The 30-Million-Baht Bond Trap

Between 24 July and 8 August 2023, Anne’s team pitched what looked like a routine private placement to physician-turned-investor Dr. Raweewat Maschamadol. Court documents say the company’s liquidity crisis, looming bond maturities, and missed coupon payments were kept off the table. Instead, glossy decks highlighted future cash from the Miss Universe Organization, a purchase that itself is now under regulatory scrutiny. By the time reality surfaced, the bond was in default and the entire principal plus interest had evaporated.

Regulators Turn Up the Heat

Thailand’s Securities and Exchange Commission (SEC), spooked by the court findings, rolled out a flurry of measures in April, June, and December 2025. They include a 56-month director ban for Anne, a ฿4 M civil fine for false statements, and a criminal complaint to the Department of Special Investigation (DSI) over alleged window-dressing of 2023–24 accounts. Investigators also froze company and personal assets for 180 days, citing suspicious transfers of roughly ฿6 B worth of crypto to offshore wallets.

Investors Left Counting the Cost

When the Stock Exchange of Thailand reopened JKN shares for a final seven-day window, the price plunged from ฿0.31 to ฿0.01. The stock is now officially delisted, wiping out what remained of a company that once traded above ฿16. On the debt side, at least seven bond tranches are in default, leaving ฿3.2–3.3 B outstanding. A growing group of retail note-holders is exploring a class-action path, but lawyers caution that asset recovery could be complicated by Anne’s overseas flight and the firm’s collapsed rehabilitation bid.

A Pattern That Hits Confidence

The scandal lands barely 18 months after the STARK Corp debacle and follows lesser-known defaults at Hydrotek, Nok Airlines, and Sabuy Tech. Each case involved some mix of false financials, unsecured high-yield bonds, and minimal due diligence by buyers. Local brokers say subscription data show retail investors still chase coupon yields north of 9 %, even as headline inflation hovers below 2 %. Market veterans warn that without tougher disclosure rules and active trustee enforcement, Thailand’s bond market risks permanent damage to its credibility.

How to Guard Your Baht

Scrutinise a prospectus for cash-flow coverage, not just leverage ratios.

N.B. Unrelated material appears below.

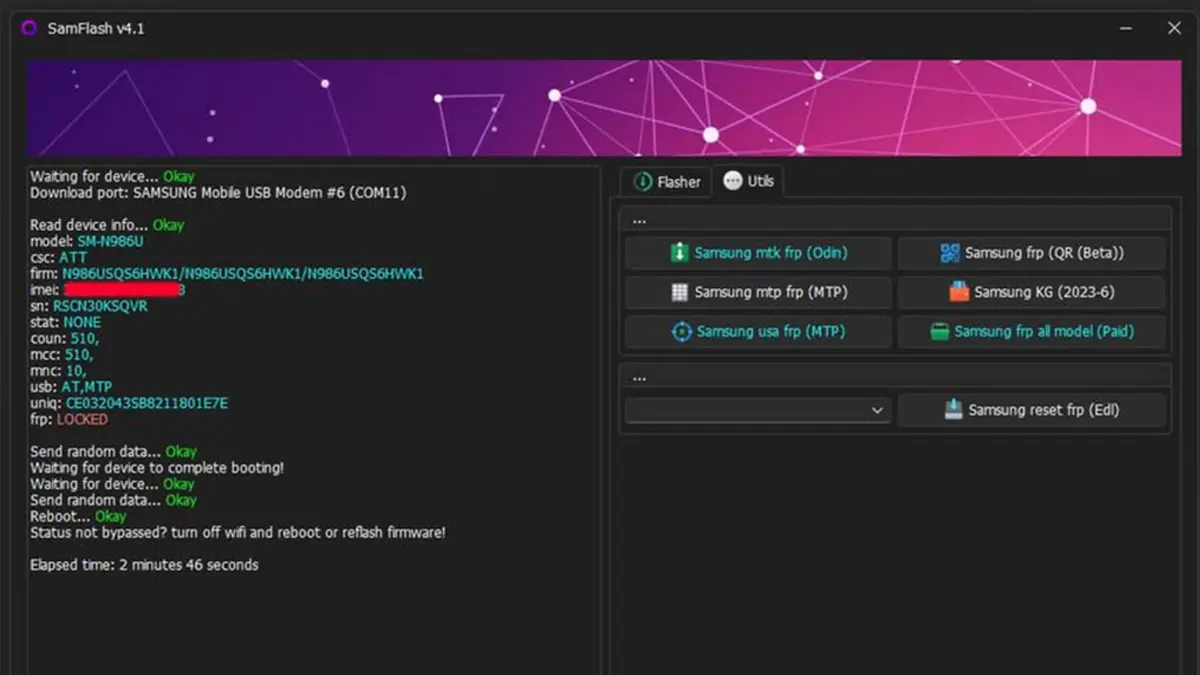Expand the lower "..." group above the dropdown

pyautogui.click(x=640, y=376)
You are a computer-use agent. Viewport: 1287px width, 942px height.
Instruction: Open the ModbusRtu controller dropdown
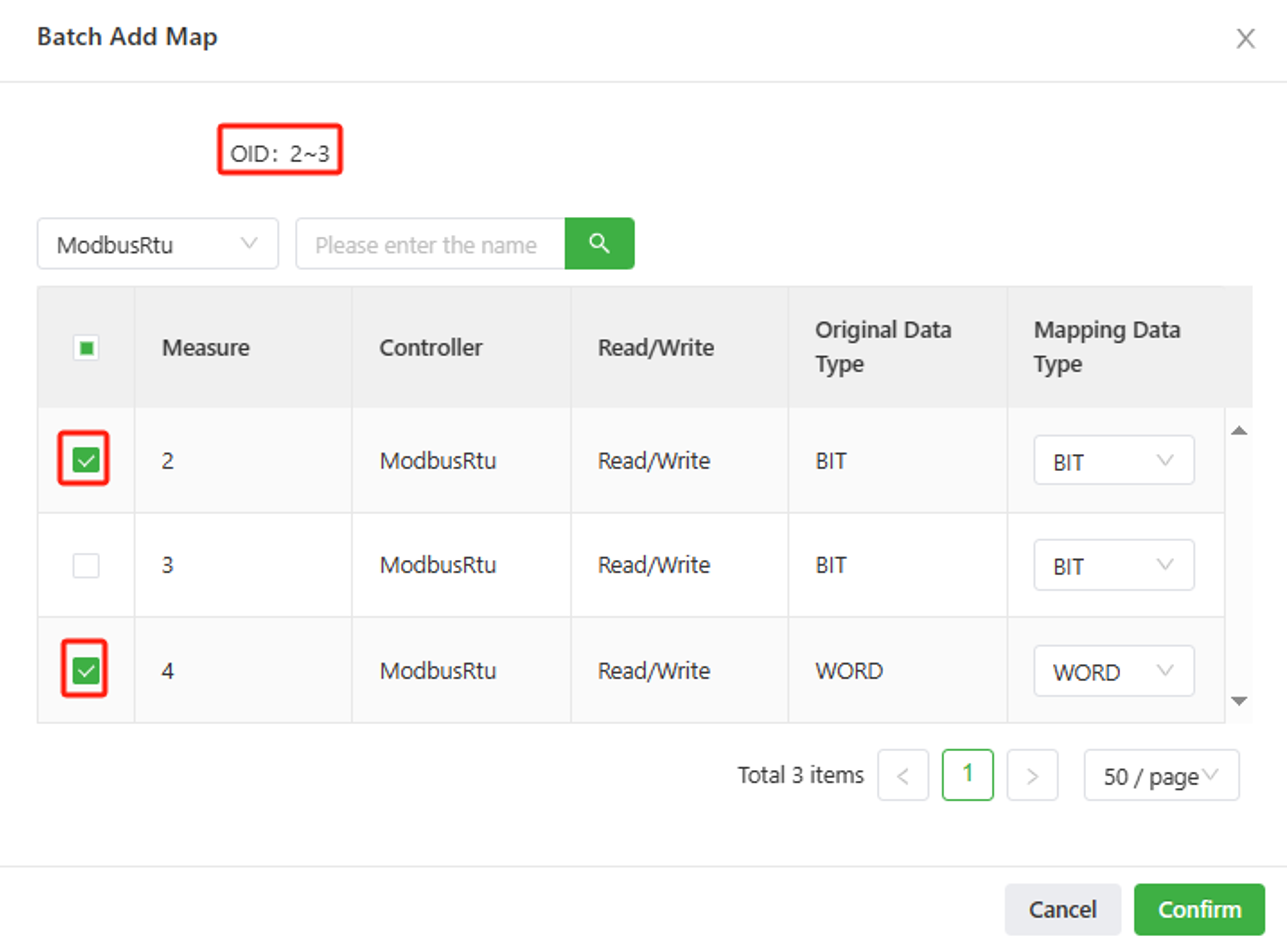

Check if the issue carries a credit rating; if none, price in the worst-case.

Confirm the presence of a bondholders’ representative and read its mandate.

Diversify across multiple issuers and maturities; one default should not ruin a portfolio.

Track SEC announcements; red-flag notices often appear months before a default.

When in doubt, spend a few hundred baht on a professional opinion—it is cheaper than losing millions.

Outlook: Bigger Than One Fugitive

Police sources say Anne may have travelled through Mexico to South America, aided by a business associate now facing his own legal troubles. Extradition could take years. Meanwhile, Thailand’s regulators are drafting an overhaul that would force companies to set aside escrow reserves for bond redemptions and rotate their external auditors more frequently. For Thai households still hungry for yield, the lesson is stark: headline coupons rarely compensate for opaque governance. In the end, trust—not interest rate—is the true return on any investment.